------ Passage provided ------

I guess John Kay nails it (although this is in a slightly different context). ”Regulation should seek to work with market forces, not to replace them. Not because free markets lead to the best of all possible worlds—in financial services, as in many other activities, they plainly do not. But it is much easier to channel a flow of water into appropriate downhill channels than to push it uphill. That is why structural regulation, which emphasizes the incentives given by regulatory measures, is often preferable to regulation which seeks to control behaviour. Competition where possible, regulation where necessary, and supervision not at all, should be the underlying principle.”
When is it legitimate for a Government to intervene in a Private Market? While a rather large number say never, it’s clear that that’s wrong – if government was really so bad, state capacity and wealth would be inversely related, whereas almost exactly the opposite is true. However, it’s in the states with middling state capacity that we should be most wary of the state. Case in point: Arvind Kejriwal and the Government of Delhi.

------ Data entries ------

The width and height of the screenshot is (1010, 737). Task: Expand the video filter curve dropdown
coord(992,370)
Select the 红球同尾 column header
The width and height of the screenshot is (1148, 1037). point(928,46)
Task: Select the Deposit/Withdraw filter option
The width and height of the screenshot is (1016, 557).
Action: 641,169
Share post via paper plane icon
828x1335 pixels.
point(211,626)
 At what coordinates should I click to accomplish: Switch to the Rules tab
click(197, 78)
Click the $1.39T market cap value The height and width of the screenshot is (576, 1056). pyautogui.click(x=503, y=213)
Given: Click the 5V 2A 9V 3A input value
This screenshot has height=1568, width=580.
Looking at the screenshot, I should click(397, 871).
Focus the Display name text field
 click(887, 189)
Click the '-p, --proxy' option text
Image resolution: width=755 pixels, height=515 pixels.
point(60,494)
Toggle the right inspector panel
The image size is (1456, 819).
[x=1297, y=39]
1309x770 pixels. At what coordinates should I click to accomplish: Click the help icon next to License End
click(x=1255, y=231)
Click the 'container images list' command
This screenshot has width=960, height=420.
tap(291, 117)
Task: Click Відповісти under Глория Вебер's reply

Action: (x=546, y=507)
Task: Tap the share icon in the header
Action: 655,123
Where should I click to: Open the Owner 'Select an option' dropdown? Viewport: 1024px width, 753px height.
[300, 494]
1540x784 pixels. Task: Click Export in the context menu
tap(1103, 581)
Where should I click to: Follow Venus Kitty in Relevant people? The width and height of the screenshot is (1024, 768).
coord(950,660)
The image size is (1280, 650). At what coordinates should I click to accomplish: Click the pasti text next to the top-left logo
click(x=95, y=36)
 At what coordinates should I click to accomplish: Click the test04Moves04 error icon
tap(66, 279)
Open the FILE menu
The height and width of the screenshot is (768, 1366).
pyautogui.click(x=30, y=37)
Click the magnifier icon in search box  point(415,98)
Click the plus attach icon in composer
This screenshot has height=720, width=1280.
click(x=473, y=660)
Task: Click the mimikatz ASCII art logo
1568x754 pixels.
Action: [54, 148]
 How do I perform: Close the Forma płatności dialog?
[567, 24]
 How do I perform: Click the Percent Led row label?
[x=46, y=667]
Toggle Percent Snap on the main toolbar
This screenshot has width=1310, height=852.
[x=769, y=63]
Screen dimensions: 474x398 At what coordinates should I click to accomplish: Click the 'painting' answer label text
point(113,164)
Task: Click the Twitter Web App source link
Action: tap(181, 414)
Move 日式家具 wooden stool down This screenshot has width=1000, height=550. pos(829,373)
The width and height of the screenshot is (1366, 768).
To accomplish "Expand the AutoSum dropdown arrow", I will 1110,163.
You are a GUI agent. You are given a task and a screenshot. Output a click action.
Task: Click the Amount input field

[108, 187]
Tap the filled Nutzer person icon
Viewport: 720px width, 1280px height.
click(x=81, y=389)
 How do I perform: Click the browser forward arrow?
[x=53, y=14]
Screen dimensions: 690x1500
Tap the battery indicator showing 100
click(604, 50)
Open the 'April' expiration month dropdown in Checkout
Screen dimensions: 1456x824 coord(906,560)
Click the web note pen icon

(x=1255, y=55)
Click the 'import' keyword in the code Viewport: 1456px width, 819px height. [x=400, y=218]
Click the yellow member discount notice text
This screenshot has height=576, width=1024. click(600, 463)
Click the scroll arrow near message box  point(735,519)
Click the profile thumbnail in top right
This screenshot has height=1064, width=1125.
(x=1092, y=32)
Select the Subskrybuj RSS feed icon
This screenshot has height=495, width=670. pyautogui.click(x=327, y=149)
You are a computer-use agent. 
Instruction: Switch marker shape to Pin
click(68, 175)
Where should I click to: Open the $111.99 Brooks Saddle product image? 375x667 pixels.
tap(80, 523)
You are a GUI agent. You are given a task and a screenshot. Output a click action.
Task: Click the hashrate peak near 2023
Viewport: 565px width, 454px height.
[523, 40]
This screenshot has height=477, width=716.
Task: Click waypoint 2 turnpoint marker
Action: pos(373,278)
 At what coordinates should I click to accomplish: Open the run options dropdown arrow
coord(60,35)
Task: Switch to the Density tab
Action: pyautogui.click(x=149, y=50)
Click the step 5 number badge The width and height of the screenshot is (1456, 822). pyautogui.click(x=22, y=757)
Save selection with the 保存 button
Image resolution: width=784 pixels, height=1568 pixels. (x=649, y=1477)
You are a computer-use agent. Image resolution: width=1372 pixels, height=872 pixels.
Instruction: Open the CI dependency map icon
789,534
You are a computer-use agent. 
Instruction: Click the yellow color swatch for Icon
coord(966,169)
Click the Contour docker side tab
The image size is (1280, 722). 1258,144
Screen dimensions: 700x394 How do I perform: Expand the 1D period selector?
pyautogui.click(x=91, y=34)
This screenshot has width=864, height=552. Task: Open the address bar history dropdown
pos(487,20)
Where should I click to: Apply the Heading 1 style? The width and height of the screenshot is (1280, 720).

------

Task requirements = Please revise the part of the passage on regulation that opens with the words containing "When is it legitimate" and closes with "Government of Delhi.", giving it again with "wary" replaced by "cautious". The records have nothing to do with the passage on regulation.

The completed task =
When is it legitimate for a Government to intervene in a Private Market? While a rather large number say never, it’s clear that that’s wrong – if government was really so bad, state capacity and wealth would be inversely related, whereas almost exactly the opposite is true. However, it’s in the states with middling state capacity that we should be most cautious of the state. Case in point: Arvind Kejriwal and the Government of Delhi.